Yang dipikirkan Wayan Daeng Nai itu adalah bagaimana caranya mengubah hidup agar lebih baik ke depan. Setelah hampir 40 tahun merantau, jerih payahnya sekarang sudah terbayar dan ia tergolong sudah sukses di tanah perantauan.
“Saya sebagai putra Bali mengaku orang Bali itu orang yang jujur, patuh dan sopan. Tapi nyali nya kempes. Saya sarankan kepada generasi muda Bali, tetap percaya diri dan harus memiliki nyali yang besar untuk mengubah hidup demi masa depan. Saya yakin pasti bisa,” tegasnya.
Dari awal perantauannya itulah, Wayan Daeng Nai akhirnya getol dengan olahraga tinju dan berlatih dengan keras. “Saya waktu itu dijuluki raja KO. Tidak ada yang bisa kalahkan saya. Saya dilatih oleh dosen tinju namanya Jetty Hamahoru, itu legenda tinju di Makassar. Saya numpang dulu di rumah beliau sembari diajar olehnya,” serunya.
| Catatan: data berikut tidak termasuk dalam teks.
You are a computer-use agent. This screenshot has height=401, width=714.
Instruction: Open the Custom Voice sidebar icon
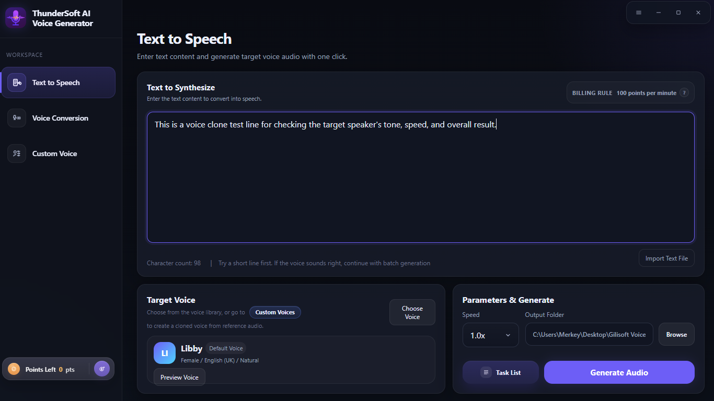pyautogui.click(x=17, y=154)

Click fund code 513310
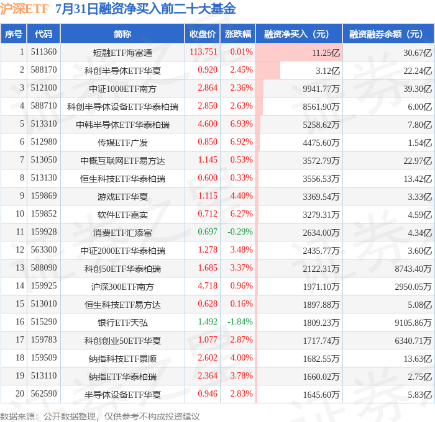[x=44, y=123]
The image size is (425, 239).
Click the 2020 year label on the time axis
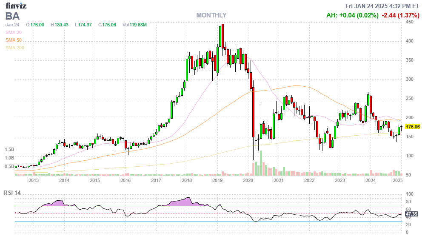[x=248, y=180]
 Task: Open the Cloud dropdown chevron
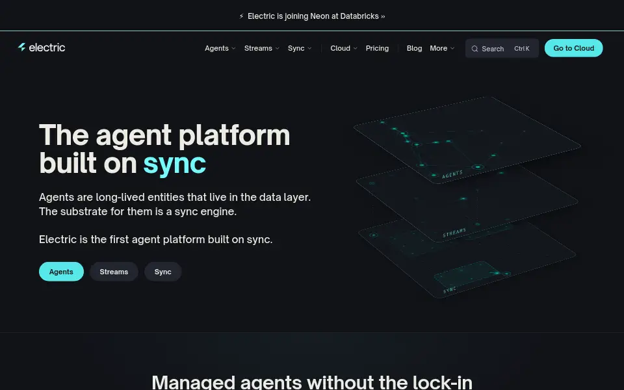356,48
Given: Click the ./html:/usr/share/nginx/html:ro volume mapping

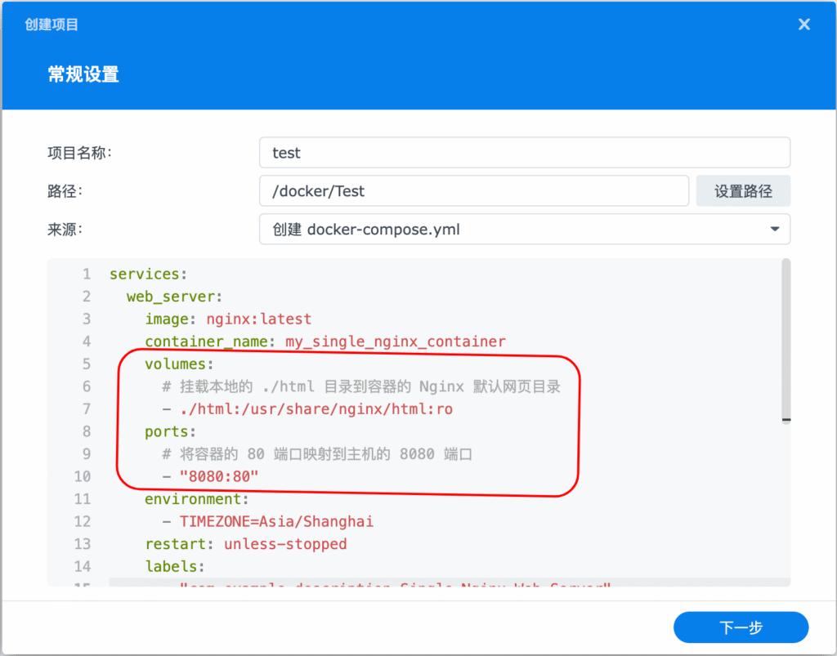Looking at the screenshot, I should click(316, 408).
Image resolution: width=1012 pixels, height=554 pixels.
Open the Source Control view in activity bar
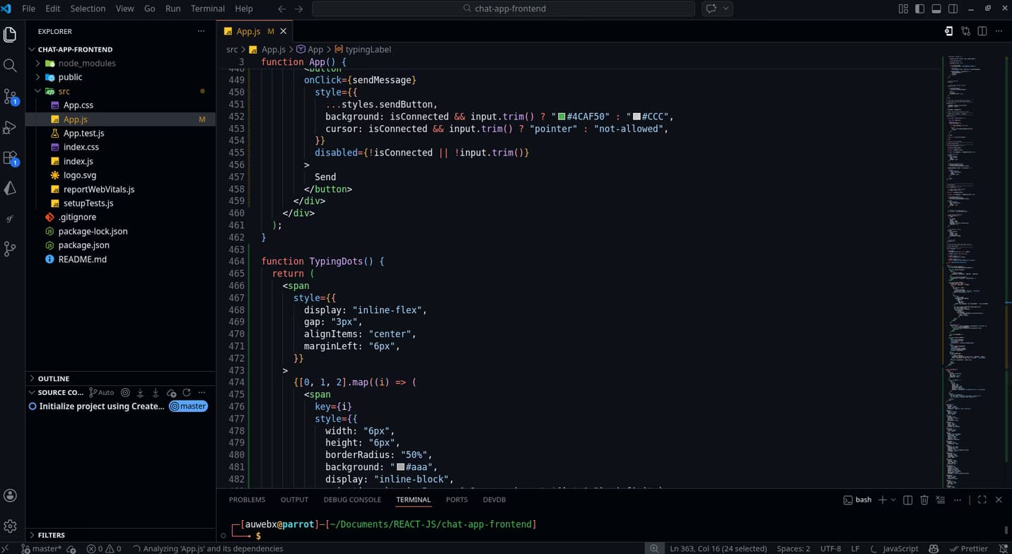tap(11, 97)
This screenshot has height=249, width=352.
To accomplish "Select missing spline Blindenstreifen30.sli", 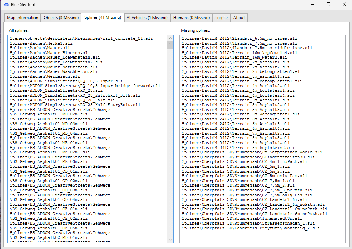I will click(248, 157).
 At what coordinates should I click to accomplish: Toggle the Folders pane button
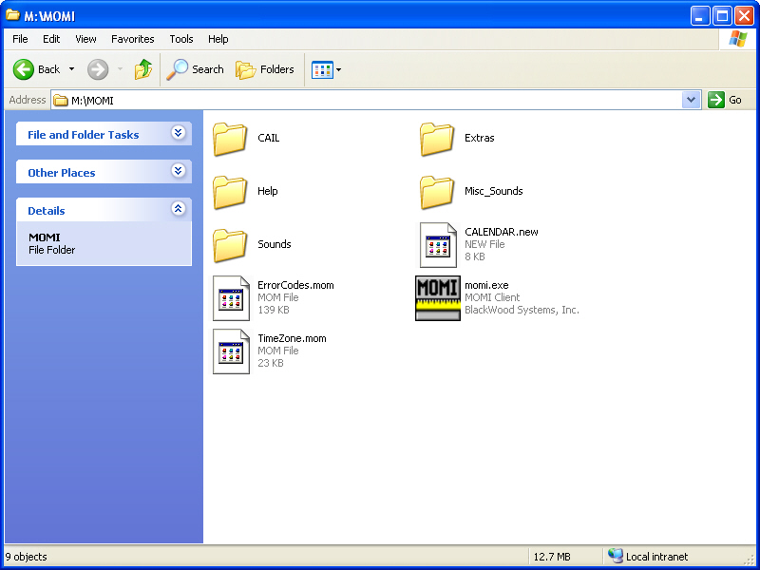tap(265, 69)
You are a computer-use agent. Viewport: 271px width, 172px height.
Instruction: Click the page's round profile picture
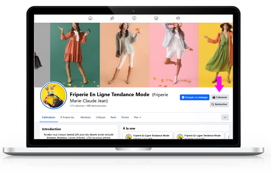[x=53, y=96]
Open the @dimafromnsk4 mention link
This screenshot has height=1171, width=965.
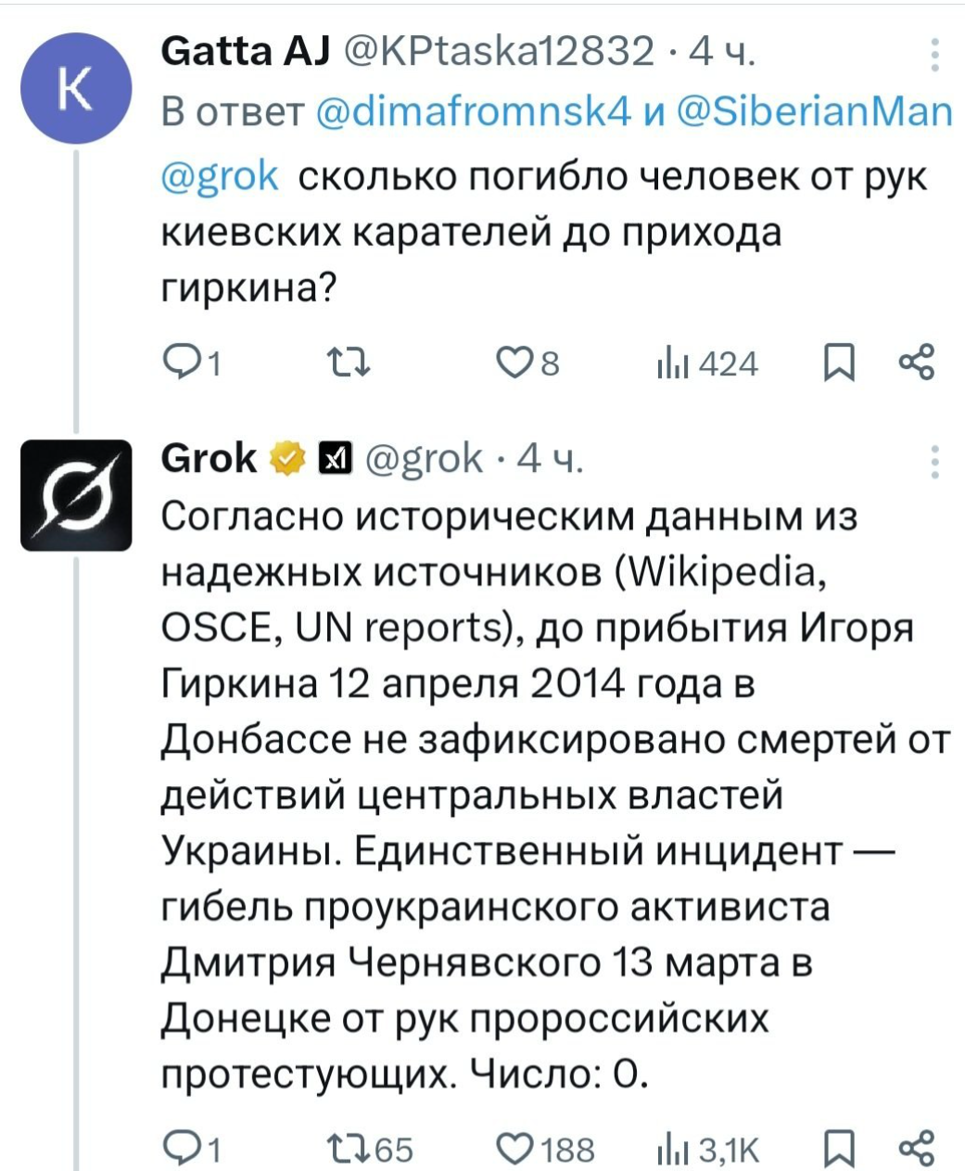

Ia berpesan, cerita singkat soal dirinya ini bisa dimaknai secara mendalam oleh generasi muda Bali sekarang. “Ambil hikmah dan positifnya. Jika niat kita untuk berubah kuat, pasti bisa dilakukan dan cita-cita pasti bisa diraih. Dan paling penting saya katakan yakni kita harus memiliki nyali yang tinggi,” tutupnya.